Я вспомнил: я и сам многие годы в Екатеринбурге жил в атмосфере всяких пьяных чудес. Сейчас я с некоторой оторопью соображаю, что истории типа выпадения Копылова из кабины грузовика в сугроб (ехали на Уралмаш — к Перевалову, наверное, а, может, ко мне) или утреннего пробуждения Игоря Иванова на Ивановском кладбище близ могилы некоего Иванова, — это были бытовые, ежедневные истории. О пьяном контексте не хочется даже и вспоминать. Ты сам пил и знаешь, что это такое. Сейчас, видимо, пить стали меньше, но общее ощущение какой-то радикальной ненормальности происходящего осталось.

Я не знаю, насколько ты осведомлен о деятельности депутата Госдумы Зяблицева. Сам-то он человек на редкость нормальный, методичный бизнесмен-промышленник. Но на его деньги все время происходят всякие невероятные акции. Верников получил от него стипендию в честь того, что он, Верников, написал когда-то повесть «Зяблицев, художник» и тем его как бы предсказал. А в один из солнечных уральских дней жители и гости Е-бурга могли увидеть на улицах города грузовик, с которого исполнялся скоморохами некий спектакль про Герцена. Дело в том, что на уличные акции «Зяблицев-фонда» нужно было писать заявки городским властям, а какой-то герценовский юбилей оказался единственным праздником. Городские власти заявке удивились, но отказать не смогли, ибо отказ был бы еще более странен. Толик Беляков написал о Герцене пьесу, актеры ее разыграли, листовки Зяблицева были розданы в надлежащем количестве… (а пьеса меж тем была опубликована в пензенском журнале «Сура», 1996, 6).

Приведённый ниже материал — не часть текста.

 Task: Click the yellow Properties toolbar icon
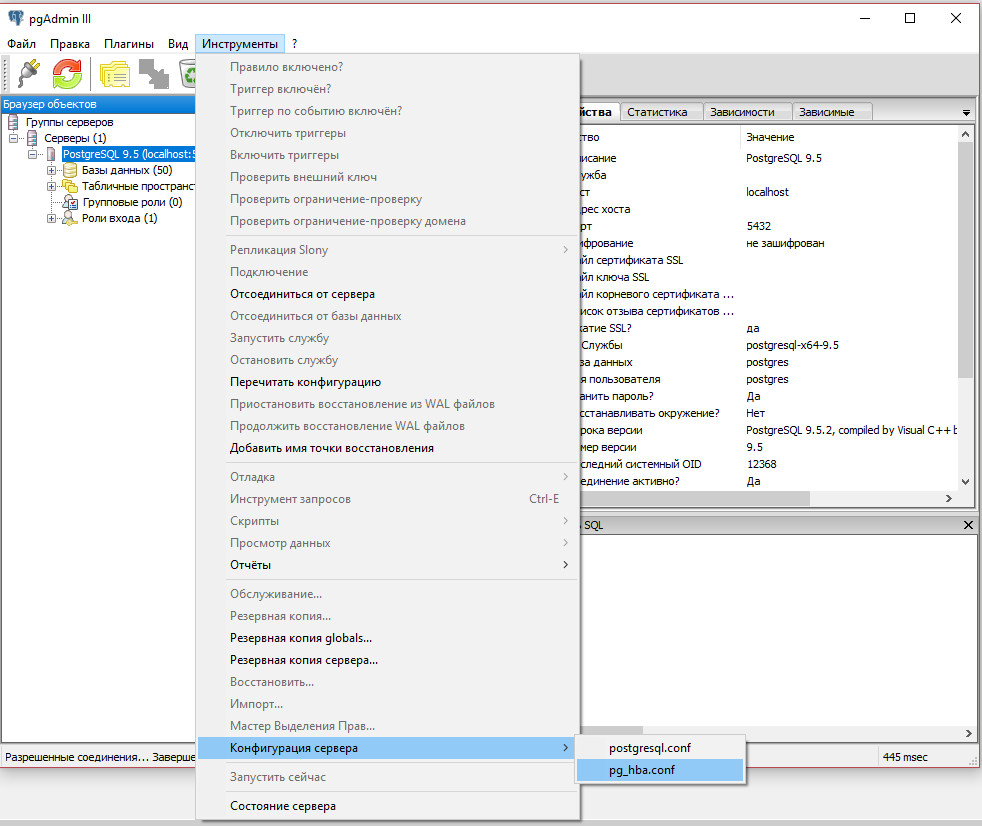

В общем, мысль простая: старые рифейские камни (или атомная энергетика? или еще какая полумистическая оказия? или существование вполне развитой культуры в не самом благоприятствующем бандитско-татарско-пролетарском контексте?) обеспечивают нам этот психопатологический фон. Я решил написать тебе два очерка: как два конкретных человека, Верников и Богомолов, вписываются в этот контекст, какие они в нем расставляют фишки, как они, в конечном итоге, не сходят с ума. Безумию нужно противопоставить свое квазибезумие. Сегодняшние мои герои с этим справляются — в отличии от многих других наших знакомых свердловчан, которые хотят прикинуться нормальными и оказываются безоружными перед лицом… Что-то, однако, с пафосом перебор.

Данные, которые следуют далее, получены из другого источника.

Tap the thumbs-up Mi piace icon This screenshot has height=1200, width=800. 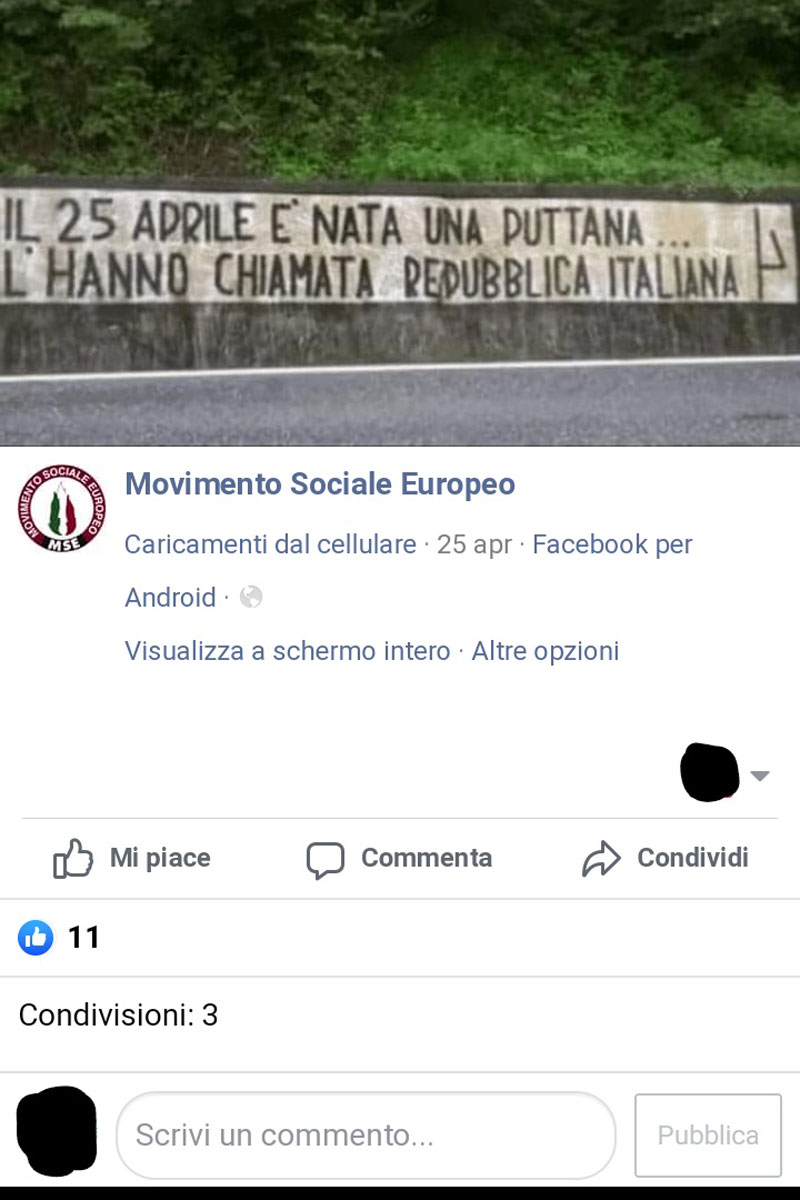72,858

Последние полгода я пишу мемуары под названием «О времени и о себе». Написано уже довольно много, но все пока во фрагментах, в кусочках. То, что я сейчас тебе сочиняю, войдет, вероятно, в каком-то виде в будущую мемуарную книжку. Так что, у нас, наверное, получится первая публикация из этой грядущей книги.

БОГОМОЛОВ

В редакцию «Урала» Костю Богомолова рекомендовали Л. П. Быков, Марик Липовецкий и я: такое он благоприятное впечатление производит на самых разных людей. Толстенький, аккуратно и прилично одетый (пиджаки, галстуки), с хорошо подстриженными бородкой и усиками. Разговаривает весьма рассудительно, с расстановушкой. Выдавал в себе человека, знакомого с отечественной словесностью, дружил со всякими разными литераторами, причем не только типа сомнительного Рубинштейна, но и типа понятных Владимира Турбина и Саши Архангельского. Лукьянин, редактор «Урала», купился на костину солидность и принял его на работу. Это были еще относительно благополучные для журнала времена: и зарплата там была еще на что-то похожая, и тираж хороший, и печатали журнал в «Уральском рабочем» на хорошей технике, и, главное, предполагалось, что толстожурнальная жизнь стабильна, что у нее нормальное будущее, что впереди работа, а не борьба за выживание.

Я далек от мысли приписывать заслугу развала «Урала» до его нынешнего маргинального состояния одному Косте: пришлось бы тогда предположить, что по такому Косте было заслано и в «Новый мир», и в «Звезду», и в «Волгу». Но соблазн совершить такую приписку велик: костины спокойствие и уверенность, поначалу ассоциирующиеся с надежностью, понемногу приобретают характер совершенно иррациональный. Костя твердо знает, что должен делать человек в жизни: утром долго чистить усы и ботинки, причесывать полтора часа три волоска на голове, в течении дня заходить в два-три барчика (в рюмочные) для пропустить пятьдесят-сто грамм коньяка-настоечки с бутербродом, вечерком посасывать дома джин или виски, читать ночами всякие забавные книжки типа «Избранной новеллы писателей Фарерских островов». Совершенно не имея дохода, Костя любит играть в казино. Ему нравится размеренность операции: купить фишку, поставить на цифру или на поле, проиграть, отойти к бару, усугубить пятьдесят грамм…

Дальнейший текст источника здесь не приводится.